みずうみの岸に、ふじの花が咲きました。三郎くんは、毎日たくさんのふなや、はやを釣ってきました。八郎くんも釣りに行きましたが、一ぴきも釣れません。それで三郎くんに聞きました。
「どうしてそんなに釣れるの。」
三郎くんがいいました。
「ぼく釣る時、いつでも思うんだよ。ここにはいるぞ。ふなやはやがうんどうかいで、それはたくさん集ってる。そらきた。もうきた。そう思うとすぐうきが沈んでいく。」
そこで八郎くんは、釣竿をもって出かけました。しかもお父さんのこいを釣る竿です。
「おかあさん、ぼくこいを釣ってきます。」
そういって行きました。
岸にやなぎがしげっていました。その上でかっこうがないていました。八郎くんが思いました。

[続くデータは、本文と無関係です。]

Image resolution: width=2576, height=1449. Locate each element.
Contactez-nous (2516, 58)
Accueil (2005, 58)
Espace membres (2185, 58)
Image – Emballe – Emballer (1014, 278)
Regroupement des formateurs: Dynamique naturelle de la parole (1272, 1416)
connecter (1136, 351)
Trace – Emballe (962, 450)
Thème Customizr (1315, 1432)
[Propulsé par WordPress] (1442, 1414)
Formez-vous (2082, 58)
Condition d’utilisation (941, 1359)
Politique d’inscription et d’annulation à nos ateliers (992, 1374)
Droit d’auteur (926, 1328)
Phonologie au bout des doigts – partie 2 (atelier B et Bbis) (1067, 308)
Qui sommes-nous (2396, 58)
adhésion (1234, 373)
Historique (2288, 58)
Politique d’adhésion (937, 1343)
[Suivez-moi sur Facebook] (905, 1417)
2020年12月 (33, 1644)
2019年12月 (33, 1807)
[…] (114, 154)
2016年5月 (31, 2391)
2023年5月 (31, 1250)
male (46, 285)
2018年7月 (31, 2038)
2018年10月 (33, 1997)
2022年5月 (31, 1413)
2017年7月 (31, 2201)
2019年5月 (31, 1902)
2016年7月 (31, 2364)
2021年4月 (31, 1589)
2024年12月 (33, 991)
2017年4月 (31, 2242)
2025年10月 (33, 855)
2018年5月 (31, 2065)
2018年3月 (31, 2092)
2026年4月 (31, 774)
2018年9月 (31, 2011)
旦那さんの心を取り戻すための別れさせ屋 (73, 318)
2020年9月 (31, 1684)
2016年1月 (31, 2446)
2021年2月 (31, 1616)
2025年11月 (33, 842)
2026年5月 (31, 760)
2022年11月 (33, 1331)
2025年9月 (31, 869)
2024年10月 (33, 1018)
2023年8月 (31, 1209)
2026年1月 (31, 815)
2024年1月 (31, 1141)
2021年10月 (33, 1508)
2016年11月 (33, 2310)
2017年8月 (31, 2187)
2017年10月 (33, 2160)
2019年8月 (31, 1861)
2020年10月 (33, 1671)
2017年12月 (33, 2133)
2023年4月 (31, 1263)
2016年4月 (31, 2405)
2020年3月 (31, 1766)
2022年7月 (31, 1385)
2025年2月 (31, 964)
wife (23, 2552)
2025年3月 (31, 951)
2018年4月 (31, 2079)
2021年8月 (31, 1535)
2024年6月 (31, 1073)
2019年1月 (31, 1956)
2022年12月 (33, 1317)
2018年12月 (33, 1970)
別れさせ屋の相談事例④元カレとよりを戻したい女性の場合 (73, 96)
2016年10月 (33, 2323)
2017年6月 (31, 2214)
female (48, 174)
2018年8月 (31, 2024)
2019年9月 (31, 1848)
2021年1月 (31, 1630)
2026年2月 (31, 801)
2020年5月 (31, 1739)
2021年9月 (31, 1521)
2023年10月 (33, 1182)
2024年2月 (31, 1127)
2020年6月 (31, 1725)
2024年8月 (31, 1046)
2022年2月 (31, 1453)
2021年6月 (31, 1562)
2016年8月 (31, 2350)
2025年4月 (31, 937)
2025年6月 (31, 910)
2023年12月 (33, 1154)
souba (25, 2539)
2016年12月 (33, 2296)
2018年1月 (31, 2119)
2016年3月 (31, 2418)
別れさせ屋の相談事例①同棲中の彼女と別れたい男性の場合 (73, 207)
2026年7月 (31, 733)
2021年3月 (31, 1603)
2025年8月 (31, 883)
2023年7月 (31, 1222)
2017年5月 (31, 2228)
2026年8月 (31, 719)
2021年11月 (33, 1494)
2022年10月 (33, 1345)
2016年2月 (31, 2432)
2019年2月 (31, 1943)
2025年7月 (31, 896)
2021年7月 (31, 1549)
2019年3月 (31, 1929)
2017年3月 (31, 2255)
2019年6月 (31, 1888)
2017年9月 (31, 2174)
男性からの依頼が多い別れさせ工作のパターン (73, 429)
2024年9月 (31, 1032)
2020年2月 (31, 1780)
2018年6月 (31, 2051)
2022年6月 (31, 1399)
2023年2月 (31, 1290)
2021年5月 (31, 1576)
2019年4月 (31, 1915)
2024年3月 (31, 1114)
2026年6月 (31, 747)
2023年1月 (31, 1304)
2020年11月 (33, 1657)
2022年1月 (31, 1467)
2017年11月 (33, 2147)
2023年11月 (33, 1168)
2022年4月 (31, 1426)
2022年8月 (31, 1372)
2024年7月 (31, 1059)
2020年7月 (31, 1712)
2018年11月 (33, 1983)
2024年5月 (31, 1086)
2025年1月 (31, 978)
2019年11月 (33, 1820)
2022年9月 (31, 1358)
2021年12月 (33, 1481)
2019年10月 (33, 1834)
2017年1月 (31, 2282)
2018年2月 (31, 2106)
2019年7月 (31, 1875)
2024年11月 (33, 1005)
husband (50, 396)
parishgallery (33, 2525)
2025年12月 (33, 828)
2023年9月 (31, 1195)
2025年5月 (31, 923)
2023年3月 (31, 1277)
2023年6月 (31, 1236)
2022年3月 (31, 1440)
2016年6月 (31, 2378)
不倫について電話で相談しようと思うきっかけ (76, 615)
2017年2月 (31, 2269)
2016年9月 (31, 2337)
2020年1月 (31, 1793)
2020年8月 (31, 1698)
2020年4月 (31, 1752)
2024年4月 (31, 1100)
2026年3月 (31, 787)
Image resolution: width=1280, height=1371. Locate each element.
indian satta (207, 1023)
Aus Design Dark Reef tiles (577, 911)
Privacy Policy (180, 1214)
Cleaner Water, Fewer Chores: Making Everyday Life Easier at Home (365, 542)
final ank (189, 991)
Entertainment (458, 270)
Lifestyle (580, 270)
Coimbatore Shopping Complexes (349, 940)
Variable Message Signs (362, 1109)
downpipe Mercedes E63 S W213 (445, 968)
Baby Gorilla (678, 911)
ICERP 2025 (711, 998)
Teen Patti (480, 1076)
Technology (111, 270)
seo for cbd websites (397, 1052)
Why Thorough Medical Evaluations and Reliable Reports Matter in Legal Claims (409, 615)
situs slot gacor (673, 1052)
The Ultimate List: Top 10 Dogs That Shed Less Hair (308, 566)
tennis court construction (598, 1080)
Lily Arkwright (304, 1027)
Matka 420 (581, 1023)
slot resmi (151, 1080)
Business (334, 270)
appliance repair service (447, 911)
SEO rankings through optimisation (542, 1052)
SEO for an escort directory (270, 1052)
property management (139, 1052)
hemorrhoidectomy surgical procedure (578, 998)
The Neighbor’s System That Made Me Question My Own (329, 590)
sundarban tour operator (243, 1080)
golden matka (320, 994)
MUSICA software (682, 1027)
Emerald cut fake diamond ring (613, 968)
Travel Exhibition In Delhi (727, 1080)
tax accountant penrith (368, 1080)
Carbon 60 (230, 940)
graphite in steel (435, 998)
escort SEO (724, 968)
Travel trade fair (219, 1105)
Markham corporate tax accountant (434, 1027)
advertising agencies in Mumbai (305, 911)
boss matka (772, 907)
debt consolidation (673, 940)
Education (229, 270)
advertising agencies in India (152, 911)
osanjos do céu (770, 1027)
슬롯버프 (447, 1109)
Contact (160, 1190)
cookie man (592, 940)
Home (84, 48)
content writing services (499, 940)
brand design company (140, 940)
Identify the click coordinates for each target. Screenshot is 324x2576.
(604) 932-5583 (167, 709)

「あの木の下にはこいのおうちがある。こいの子が三びきかっこうのこえをきいている。おかあさんがおいしいものを、取りに出かけてるのだ。そうだ、そこへぼくがえさをおろしてやる。そらおいしいものだと、こいの子たちが集ってくる。うまいぞ。うまいぞ。」
八郎くんはにこにこして糸をたれました。と、もううきが沈みました。あれ、糸をひっぱります。竿がぐんぐんしなりました。あげてみたら十二センチもあるようなこいの子が、ぴんぴんはねておりました。
「ああうれしい。」
八郎くんはまた糸をなげ入れました。またうきが沈みました。また糸をひきました。またぴんぴんはねるこいの子が釣れました。
「ああうれしい。」
と、その時です。ばしゃっと音がしました。水をはねて大きなこいがとびあがったのです。そうです。こいのおかあさんが、かえって来たのです。子どもがいないとうろたえて、今きちがいのようにさがしているのです。
どうしましょう。
八郎くんはこいの子たちが、かわいそうになりました。こいのおかあさんにもすまなくなりました。だってこいのおやは、またばしゃんとはねとんだのです。八郎くんは、
「ではおかえり。おかあさんがさがしているよ。」
そういって、こいの子を水の中へはなしてやりました。